Actions to take –
**a)** According to the railroad accident testimony, how many brakemen were on the train the night Brown was killed?
**b)** Retype the railroad accident testimony, everything from "gave the signal" down to "the engineer (Smith)".

Given text –
===

The conductor, a witness for the defendant company, gave this
account of the affair:
"He was in the employ of the defendant the Baltimore and Potomac
Railroad Company as a conductor in the freight yard in this city;
had been so employed by the defendant in this freight yard for
about twelve years; was there at the time of accident, running with
the shifting engine No. 327; that on the night of the 17th of
March, 1887, the night of the accident, he was engaged in the
'Jersey Yard' in shifting cars; that they got down to the Jersey
yard about 9:55 o'clock in the evening, and took down with them
about twenty-five cars, which they first shifted around where they
belonged; that it took them about half an hour to dispose of those
cars; that they went over onto the other side of the yard to shift
the fast freight which was coming in from the north; that said
train was brought in by engine No.
Page 157 U. S. 77
307, and placed on No. 1 track; that said fast freight train
arrived after they got down to the Jersey yard about ten or fifteen
minutes; that they went to work upon said train to get out such
cars as were to go south on the fast freight; that there were not
over six cars in the said freight train to go south; that the cars
which were for Washington were put over on another track; that then
Robert A. Brown, the deceased, told them that they had a broken
bull nose down there which he wanted to fix; that he asked the
witness to pull the cars apart, and witness told him that he would
go down there and pull them apart; that he went down there and
pulled the cars apart; that witness told deceased he was not going
to shift any more of those cars; that said cars were pulled apart
to a distance of about forty feet; that Brakeman Hillary pulled the
pin and uncoupled the cars in the first instance, and that the
witness ordered the cars to be cut loose; that at that time, he was
talking to Robert A. Brown, who was standing right where the cut
was made; that after the pin was pulled, the witness (Phillips)
gave the signal to pull ahead, and then went up towards the engine;
that he stopped the engine when Robert A. Brown, the deceased,
said, 'that will do,' by giving the engineer the shut-off signal
with his lamp by swinging it; that thereupon the engineer (Smith)
called to him, and he went up towards the engine; that the engineer
then said he had no more water to do any shifting with, and I told
him I hadn't anything to do, and they were not going to do any more
shifting on that train, and I asked him to take a load of stock
from the lower end up to the warehouse, and stop at Sixth Street
and get water. He said, 'Well, I will try it.' So I said to
Brakeman Teiling, when I stopped talking to the engineer, 'How is
it?' He said, 'All O. K.' I said, 'Go up and set this brake.' He
got up and put it on. I told Mr. Brown, after I pulled the cars
apart, that I was going to leave them standing there."
There was evidence tending to show that a full crew with a
shifting engine in a yard is six men -- an engineer, a fireman, a
conductor, and three brakemen -- and that on the night Brown was
killed, there were only two brakemen on the train.

===

Listing –
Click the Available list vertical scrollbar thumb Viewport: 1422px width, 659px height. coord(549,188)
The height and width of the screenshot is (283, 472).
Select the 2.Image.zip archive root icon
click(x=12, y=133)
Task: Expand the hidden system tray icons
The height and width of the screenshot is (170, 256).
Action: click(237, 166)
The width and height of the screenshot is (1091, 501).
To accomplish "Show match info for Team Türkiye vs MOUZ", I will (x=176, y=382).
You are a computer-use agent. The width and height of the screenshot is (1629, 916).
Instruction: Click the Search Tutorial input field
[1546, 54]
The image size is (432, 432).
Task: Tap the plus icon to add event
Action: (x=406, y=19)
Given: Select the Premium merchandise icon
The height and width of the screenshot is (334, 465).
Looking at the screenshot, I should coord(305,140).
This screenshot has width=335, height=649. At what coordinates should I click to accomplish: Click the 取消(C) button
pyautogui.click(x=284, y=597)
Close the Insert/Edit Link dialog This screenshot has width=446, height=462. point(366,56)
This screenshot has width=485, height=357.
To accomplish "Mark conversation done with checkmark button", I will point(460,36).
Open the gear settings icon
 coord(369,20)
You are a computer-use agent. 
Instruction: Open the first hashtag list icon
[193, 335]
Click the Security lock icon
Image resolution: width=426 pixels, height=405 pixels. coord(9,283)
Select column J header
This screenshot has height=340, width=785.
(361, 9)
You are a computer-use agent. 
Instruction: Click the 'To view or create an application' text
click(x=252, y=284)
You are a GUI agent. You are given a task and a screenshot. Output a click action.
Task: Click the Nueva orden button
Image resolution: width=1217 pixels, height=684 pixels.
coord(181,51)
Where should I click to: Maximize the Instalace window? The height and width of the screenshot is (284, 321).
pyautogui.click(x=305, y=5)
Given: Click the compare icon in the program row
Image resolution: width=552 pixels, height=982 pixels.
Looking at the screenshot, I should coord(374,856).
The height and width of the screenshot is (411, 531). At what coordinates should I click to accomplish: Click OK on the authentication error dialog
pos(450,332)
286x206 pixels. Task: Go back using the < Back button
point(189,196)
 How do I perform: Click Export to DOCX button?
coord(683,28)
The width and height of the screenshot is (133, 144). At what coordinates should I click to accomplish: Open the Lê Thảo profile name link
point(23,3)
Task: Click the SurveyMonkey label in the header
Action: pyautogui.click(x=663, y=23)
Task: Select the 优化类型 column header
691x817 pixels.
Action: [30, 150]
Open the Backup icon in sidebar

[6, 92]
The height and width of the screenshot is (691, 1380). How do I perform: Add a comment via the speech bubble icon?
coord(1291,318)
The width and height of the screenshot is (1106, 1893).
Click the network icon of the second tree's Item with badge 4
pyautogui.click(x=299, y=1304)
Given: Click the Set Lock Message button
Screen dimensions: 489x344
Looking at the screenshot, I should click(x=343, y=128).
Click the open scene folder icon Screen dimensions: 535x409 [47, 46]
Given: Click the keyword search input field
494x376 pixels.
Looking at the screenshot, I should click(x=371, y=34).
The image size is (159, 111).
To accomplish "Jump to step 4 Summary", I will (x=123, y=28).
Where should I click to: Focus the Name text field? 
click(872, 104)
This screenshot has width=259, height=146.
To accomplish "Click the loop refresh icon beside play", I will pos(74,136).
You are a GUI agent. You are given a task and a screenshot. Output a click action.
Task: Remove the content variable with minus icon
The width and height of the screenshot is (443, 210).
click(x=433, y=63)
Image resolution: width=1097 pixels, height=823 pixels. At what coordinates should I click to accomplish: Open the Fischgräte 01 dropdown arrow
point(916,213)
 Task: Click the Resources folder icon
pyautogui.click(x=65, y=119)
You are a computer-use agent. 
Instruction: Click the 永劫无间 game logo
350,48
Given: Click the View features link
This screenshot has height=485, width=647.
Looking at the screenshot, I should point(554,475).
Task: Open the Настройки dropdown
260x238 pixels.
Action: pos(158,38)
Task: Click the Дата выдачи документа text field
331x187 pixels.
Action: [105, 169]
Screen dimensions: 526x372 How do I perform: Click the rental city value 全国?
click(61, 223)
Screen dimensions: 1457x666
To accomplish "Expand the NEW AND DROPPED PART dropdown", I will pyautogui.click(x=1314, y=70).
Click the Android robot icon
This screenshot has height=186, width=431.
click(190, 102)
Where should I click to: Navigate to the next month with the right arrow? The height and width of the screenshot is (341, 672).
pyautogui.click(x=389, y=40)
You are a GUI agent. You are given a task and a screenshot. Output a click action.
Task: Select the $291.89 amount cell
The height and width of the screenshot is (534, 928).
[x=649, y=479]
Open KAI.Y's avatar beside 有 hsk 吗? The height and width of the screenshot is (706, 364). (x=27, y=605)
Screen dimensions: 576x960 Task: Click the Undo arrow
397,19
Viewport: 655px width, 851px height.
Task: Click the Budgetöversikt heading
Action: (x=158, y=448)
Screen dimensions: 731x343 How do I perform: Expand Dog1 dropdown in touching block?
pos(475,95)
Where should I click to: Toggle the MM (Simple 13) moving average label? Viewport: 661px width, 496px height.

===

Final results –
**a)** Only two.

**b)**
gave the signal to pull ahead, and then went up towards the engine;
that he stopped the engine when Robert A. Brown, the deceased,
said, 'that will do,' by giving the engineer the shut-off signal
with his lamp by swinging it; that thereupon the engineer (Smith)